EXERCISE DIRECTIONS:
Your response should consist of the lines below, printed exactly.

Pixel coordinate grounding data:
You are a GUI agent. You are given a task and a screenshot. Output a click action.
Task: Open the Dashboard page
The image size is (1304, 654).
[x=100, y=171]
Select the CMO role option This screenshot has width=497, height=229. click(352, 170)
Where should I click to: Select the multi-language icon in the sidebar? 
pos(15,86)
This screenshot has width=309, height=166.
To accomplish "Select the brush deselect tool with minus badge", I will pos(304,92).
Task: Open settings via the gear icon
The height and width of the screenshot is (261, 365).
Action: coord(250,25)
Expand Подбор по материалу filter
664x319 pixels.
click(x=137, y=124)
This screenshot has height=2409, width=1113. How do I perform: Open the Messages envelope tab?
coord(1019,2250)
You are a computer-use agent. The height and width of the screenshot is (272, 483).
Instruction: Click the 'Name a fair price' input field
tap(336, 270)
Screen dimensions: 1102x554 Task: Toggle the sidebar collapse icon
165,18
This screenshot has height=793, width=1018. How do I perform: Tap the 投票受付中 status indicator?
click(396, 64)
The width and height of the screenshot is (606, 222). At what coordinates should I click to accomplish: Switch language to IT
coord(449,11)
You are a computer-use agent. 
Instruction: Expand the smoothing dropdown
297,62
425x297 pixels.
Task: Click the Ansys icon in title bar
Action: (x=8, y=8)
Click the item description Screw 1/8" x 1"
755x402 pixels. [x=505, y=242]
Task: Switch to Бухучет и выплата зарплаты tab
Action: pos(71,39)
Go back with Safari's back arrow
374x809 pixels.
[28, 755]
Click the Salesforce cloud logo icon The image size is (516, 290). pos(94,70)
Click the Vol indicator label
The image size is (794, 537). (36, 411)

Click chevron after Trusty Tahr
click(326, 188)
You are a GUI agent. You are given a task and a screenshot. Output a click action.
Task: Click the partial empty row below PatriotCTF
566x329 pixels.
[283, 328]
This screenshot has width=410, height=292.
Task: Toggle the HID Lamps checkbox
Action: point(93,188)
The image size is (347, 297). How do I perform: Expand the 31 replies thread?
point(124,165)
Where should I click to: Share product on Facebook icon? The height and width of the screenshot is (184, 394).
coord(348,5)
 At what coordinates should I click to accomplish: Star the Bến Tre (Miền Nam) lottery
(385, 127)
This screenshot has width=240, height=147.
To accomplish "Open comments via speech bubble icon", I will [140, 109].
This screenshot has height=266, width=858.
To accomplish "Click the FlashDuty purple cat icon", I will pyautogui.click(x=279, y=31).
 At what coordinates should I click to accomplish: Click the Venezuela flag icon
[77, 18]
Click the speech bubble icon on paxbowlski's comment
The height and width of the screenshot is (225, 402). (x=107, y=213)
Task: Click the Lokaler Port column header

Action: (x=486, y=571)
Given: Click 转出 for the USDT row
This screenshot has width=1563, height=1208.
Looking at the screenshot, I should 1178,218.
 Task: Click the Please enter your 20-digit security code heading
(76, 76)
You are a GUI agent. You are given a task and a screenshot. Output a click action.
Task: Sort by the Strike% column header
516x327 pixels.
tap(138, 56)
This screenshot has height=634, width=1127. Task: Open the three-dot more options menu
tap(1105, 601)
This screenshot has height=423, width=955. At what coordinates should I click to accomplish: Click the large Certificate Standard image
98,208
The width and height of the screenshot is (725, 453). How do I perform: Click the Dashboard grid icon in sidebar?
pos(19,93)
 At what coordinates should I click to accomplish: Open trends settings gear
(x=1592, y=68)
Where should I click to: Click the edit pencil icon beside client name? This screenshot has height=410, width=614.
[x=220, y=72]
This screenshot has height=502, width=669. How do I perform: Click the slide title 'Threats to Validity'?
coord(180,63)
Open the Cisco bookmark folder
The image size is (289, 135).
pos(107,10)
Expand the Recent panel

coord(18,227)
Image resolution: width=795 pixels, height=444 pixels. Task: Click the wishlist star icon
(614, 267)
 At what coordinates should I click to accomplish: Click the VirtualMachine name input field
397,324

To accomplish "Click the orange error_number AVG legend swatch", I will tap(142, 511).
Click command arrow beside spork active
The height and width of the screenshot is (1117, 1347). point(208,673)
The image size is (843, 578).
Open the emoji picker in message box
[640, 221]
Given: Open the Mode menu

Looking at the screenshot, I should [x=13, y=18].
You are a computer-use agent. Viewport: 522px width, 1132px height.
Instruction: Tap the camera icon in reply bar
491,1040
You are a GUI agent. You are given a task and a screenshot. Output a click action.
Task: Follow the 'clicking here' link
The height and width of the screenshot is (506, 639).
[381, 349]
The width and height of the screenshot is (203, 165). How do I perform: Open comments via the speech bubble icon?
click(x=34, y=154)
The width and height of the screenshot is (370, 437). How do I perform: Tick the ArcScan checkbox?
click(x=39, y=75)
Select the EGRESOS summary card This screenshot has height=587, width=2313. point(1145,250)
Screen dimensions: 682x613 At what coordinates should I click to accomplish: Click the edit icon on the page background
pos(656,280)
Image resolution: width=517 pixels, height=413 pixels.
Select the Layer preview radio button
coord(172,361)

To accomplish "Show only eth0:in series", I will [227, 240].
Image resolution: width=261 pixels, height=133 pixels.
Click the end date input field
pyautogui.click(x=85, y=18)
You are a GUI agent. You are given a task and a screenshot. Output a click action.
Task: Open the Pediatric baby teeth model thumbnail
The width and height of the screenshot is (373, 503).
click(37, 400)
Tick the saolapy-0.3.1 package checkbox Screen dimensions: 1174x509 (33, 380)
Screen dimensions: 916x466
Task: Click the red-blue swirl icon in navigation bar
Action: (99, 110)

FINISHED EXERCISE:
You are a GUI agent. You are given a task and a screenshot. Output a click action.
Task: Open the Dashboard page
The image size is (1304, 654).
[x=100, y=171]
Select the CMO role option This screenshot has width=497, height=229. click(352, 170)
Where should I click to: Select the multi-language icon in the sidebar? 
pos(15,86)
This screenshot has width=309, height=166.
To accomplish "Select the brush deselect tool with minus badge", I will pos(304,92).
Task: Open settings via the gear icon
The height and width of the screenshot is (261, 365).
Action: coord(250,25)
Expand Подбор по материалу filter
664x319 pixels.
click(x=137, y=124)
This screenshot has height=2409, width=1113. How do I perform: Open the Messages envelope tab?
coord(1019,2250)
You are a computer-use agent. The height and width of the screenshot is (272, 483).
Instruction: Click the 'Name a fair price' input field
tap(336, 270)
Screen dimensions: 1102x554 Task: Toggle the sidebar collapse icon
165,18
This screenshot has height=793, width=1018. How do I perform: Tap the 投票受付中 status indicator?
click(396, 64)
The width and height of the screenshot is (606, 222). At what coordinates should I click to accomplish: Switch language to IT
coord(449,11)
You are a computer-use agent. 
Instruction: Expand the smoothing dropdown
297,62
425x297 pixels.
Task: Click the Ansys icon in title bar
Action: (x=8, y=8)
Click the item description Screw 1/8" x 1"
755x402 pixels. [x=505, y=242]
Task: Switch to Бухучет и выплата зарплаты tab
Action: pos(71,39)
Go back with Safari's back arrow
374x809 pixels.
[28, 755]
Click the Salesforce cloud logo icon The image size is (516, 290). pos(94,70)
Click the Vol indicator label
The image size is (794, 537). (36, 411)

Click chevron after Trusty Tahr
click(326, 188)
You are a GUI agent. You are given a task and a screenshot. Output a click action.
Task: Click the partial empty row below PatriotCTF
566x329 pixels.
[283, 328]
This screenshot has width=410, height=292.
Task: Toggle the HID Lamps checkbox
Action: point(93,188)
The image size is (347, 297). How do I perform: Expand the 31 replies thread?
point(124,165)
Where should I click to: Share product on Facebook icon? The height and width of the screenshot is (184, 394).
coord(348,5)
 At what coordinates should I click to accomplish: Star the Bến Tre (Miền Nam) lottery
(385, 127)
This screenshot has width=240, height=147.
To accomplish "Open comments via speech bubble icon", I will [140, 109].
This screenshot has height=266, width=858.
To accomplish "Click the FlashDuty purple cat icon", I will pyautogui.click(x=279, y=31).
 At what coordinates should I click to accomplish: Click the Venezuela flag icon
[77, 18]
Click the speech bubble icon on paxbowlski's comment
The height and width of the screenshot is (225, 402). (x=107, y=213)
Task: Click the Lokaler Port column header

Action: (x=486, y=571)
Given: Click 转出 for the USDT row
This screenshot has width=1563, height=1208.
Looking at the screenshot, I should 1178,218.
 Task: Click the Please enter your 20-digit security code heading
(76, 76)
You are a GUI agent. You are given a task and a screenshot. Output a click action.
Task: Sort by the Strike% column header
516x327 pixels.
tap(138, 56)
This screenshot has height=634, width=1127. Task: Open the three-dot more options menu
tap(1105, 601)
This screenshot has height=423, width=955. At what coordinates should I click to accomplish: Click the large Certificate Standard image
98,208
The width and height of the screenshot is (725, 453). How do I perform: Click the Dashboard grid icon in sidebar?
pos(19,93)
 At what coordinates should I click to accomplish: Open trends settings gear
(x=1592, y=68)
Where should I click to: Click the edit pencil icon beside client name? This screenshot has height=410, width=614.
[x=220, y=72]
This screenshot has height=502, width=669. How do I perform: Click the slide title 'Threats to Validity'?
coord(180,63)
Open the Cisco bookmark folder
The image size is (289, 135).
pos(107,10)
Expand the Recent panel

coord(18,227)
Image resolution: width=795 pixels, height=444 pixels. Task: Click the wishlist star icon
(614, 267)
 At what coordinates should I click to accomplish: Click the VirtualMachine name input field
397,324

To accomplish "Click the orange error_number AVG legend swatch", I will tap(142, 511).
Click command arrow beside spork active
The height and width of the screenshot is (1117, 1347). point(208,673)
The image size is (843, 578).
Open the emoji picker in message box
[640, 221]
Given: Open the Mode menu

Looking at the screenshot, I should [x=13, y=18].
You are a computer-use agent. Viewport: 522px width, 1132px height.
Instruction: Tap the camera icon in reply bar
491,1040
You are a GUI agent. You are given a task and a screenshot. Output a click action.
Task: Follow the 'clicking here' link
The height and width of the screenshot is (506, 639).
[381, 349]
The width and height of the screenshot is (203, 165). How do I perform: Open comments via the speech bubble icon?
click(x=34, y=154)
The width and height of the screenshot is (370, 437). How do I perform: Tick the ArcScan checkbox?
click(x=39, y=75)
Select the EGRESOS summary card This screenshot has height=587, width=2313. point(1145,250)
Screen dimensions: 682x613 At what coordinates should I click to accomplish: Click the edit icon on the page background
pos(656,280)
Image resolution: width=517 pixels, height=413 pixels.
Select the Layer preview radio button
coord(172,361)

To accomplish "Show only eth0:in series", I will [227, 240].
Image resolution: width=261 pixels, height=133 pixels.
Click the end date input field
pyautogui.click(x=85, y=18)
You are a GUI agent. You are given a task and a screenshot. Output a click action.
Task: Open the Pediatric baby teeth model thumbnail
The width and height of the screenshot is (373, 503).
click(37, 400)
Tick the saolapy-0.3.1 package checkbox Screen dimensions: 1174x509 (33, 380)
Screen dimensions: 916x466
Task: Click the red-blue swirl icon in navigation bar
Action: (99, 110)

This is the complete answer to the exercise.